Rob's personal story
Thursday, October 22, 2015
One in Three Campaign

When I first met my wife I was lacking in self –esteem, although I don’t think I even knew what that meant all those years ago. I had been out of a long term relationship for about a year but don’t think I was really ready for another one.

Sally was very intense. She had a lot of fun, liked to party. We had amazing sex and when I was with her I felt really alive. She paid me compliments all the time and it just felt good to be with her. Sure she had a ‘hot temper’ but she was just ‘passionate’ wasn’t she.

Her interests seemed to match mine. We both loved travel, planned to emigrate and enjoyed scuba diving. I was so much ‘in love’ with her that I failed to notice how unusual her family background was, with many fractured relationships over seeming trivial matters. I also did not notice how unusual it was that she asked me to marry her after only six months together.

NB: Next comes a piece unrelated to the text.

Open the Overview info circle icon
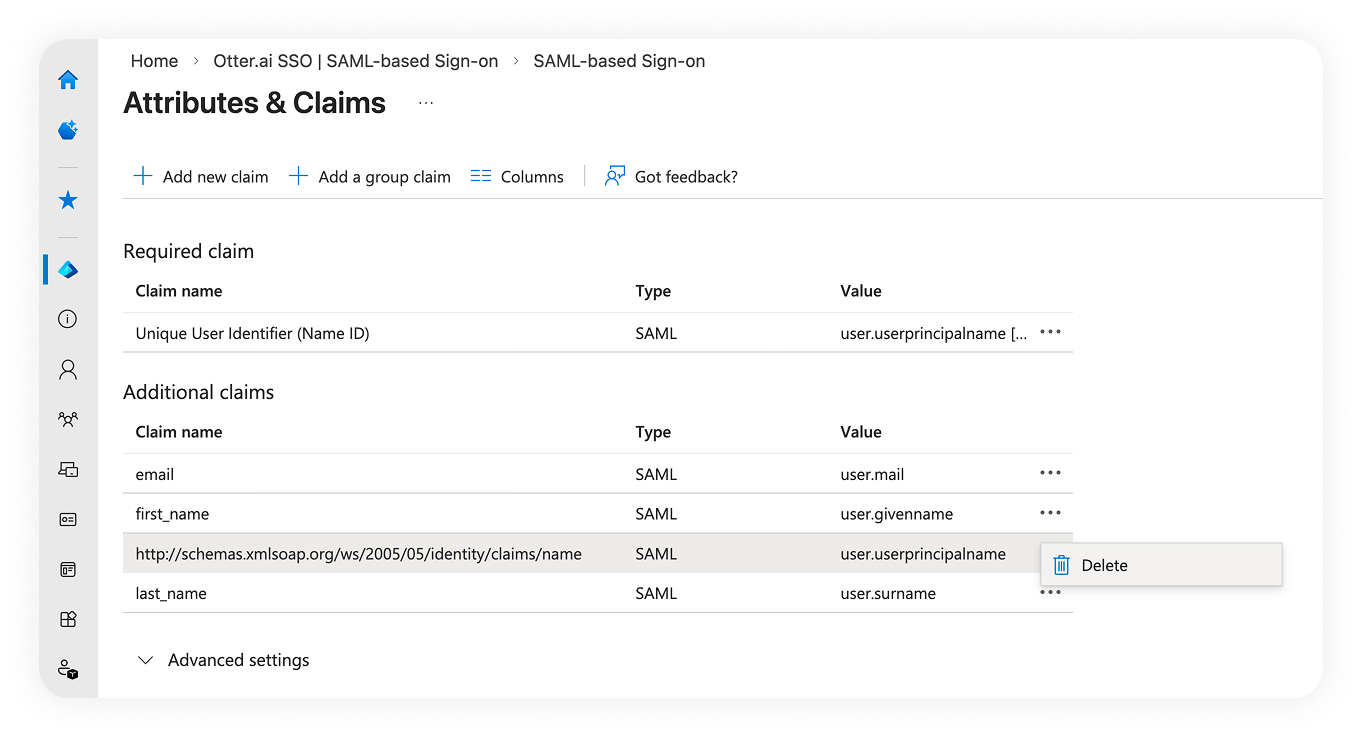The width and height of the screenshot is (1362, 737). tap(68, 319)
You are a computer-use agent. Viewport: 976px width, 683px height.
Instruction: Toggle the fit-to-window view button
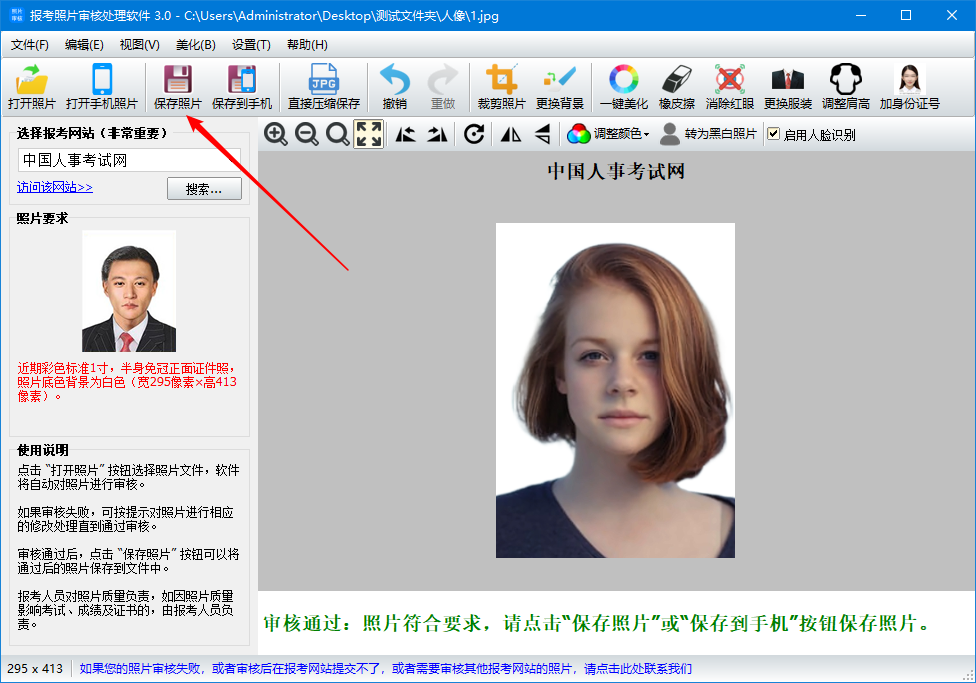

She was very jealous of the time I spent with my friends – justifying the behaviour by saying that they were all womanisers and she couldn’t trust me when out with them. (This was true of some of my friends but by no means all of them). I told myself she just didn’t want to lose me and would try to reassure her.

There were some warning signs before we got married such as the time she yelled in my ear repeatedly when I was driving. I put it down to stress. It was only after we got married that she truly revealed what she was capable of.

After we were married about 6 months my mother forgot her birthday. I was unhappy with this too but somehow I became ‘responsible’. There was an argument (well less of an argument than her abusing me – but I called it an argument back then) which culminated in her throwing a wine glass at me. It shattered and shards lodged in my leg. I looked at my blood soaked training shoe and she was still yelling. To my shame I lashed out and kicked her. The only time I ever retaliated.

This incident was used as a source of great guilt for me over many years. She would say ‘I have shown what I am capable of’ and ‘she knows the type of man I really am’. I thought of divorcing her at this point but after a few days all was forgotten.

Visits from my family were always a source of tension. I always found she was trying to angle for an argument or a reason to berate me later. She seemed to take everything my mum and dad said to her the wrong way. I never spoke against her in front of anyone, always playing the loyal husband but I would raise my concerns in private and she would abuse me in the most disrespectful ways. She made time with my family a misery for me and them. It was always a source of conflict between us. She burned my friends but found it difficult to isolate me from my family.

We eventually had 3 children over a period of 6 years. Things deteriorated in such an insidious and gradual manner. It was the proverbial frog in the pond. The temperature changing so gradually that I did not know what had happened. I eventually ended up isolated from my family. My time was carefully controlled and I endured emotional abuse on a daily basis. She became an alcoholic and was stood down from her job for drinking on duty. I had a fractured skull from being pushed down steps. Still I told nobody.

I actually did not realise I was in an abusive relationship. I did not think at all. My existence reduced to meeting her needs and being berated daily. Her life consisted of drinking and watching soap operas. Our home stank despite the fact she wasn’t working but she would not let me employ a cleaner.

My salvation came from doing ‘the wrong thing’. Sex had become non-existent as she was normally passed out and was unpleasant anyway. It is not pleasant being sober and having sex with a drunk. I did something very out of character and met a woman on an adult dating website. We became very close friends and eventually I shared some of the things that went on at home. This woman, who had been an abuse victim herself, educated me on what was happening.

I started to understand that I was a victim of domestic violence. I started to understand what had happened to my life. Of course, to the world I am one of those horrible narcissistic male adulterers. To be honest I don’t care. I was faithful to a woman for 15 years who turned me into a pale shadow of the man I was. Who sucked the life out of me like a vampire. The biggest thing I have learned is to judge nobody for what happens in their relationships. You have no idea what goes on behind closed doors.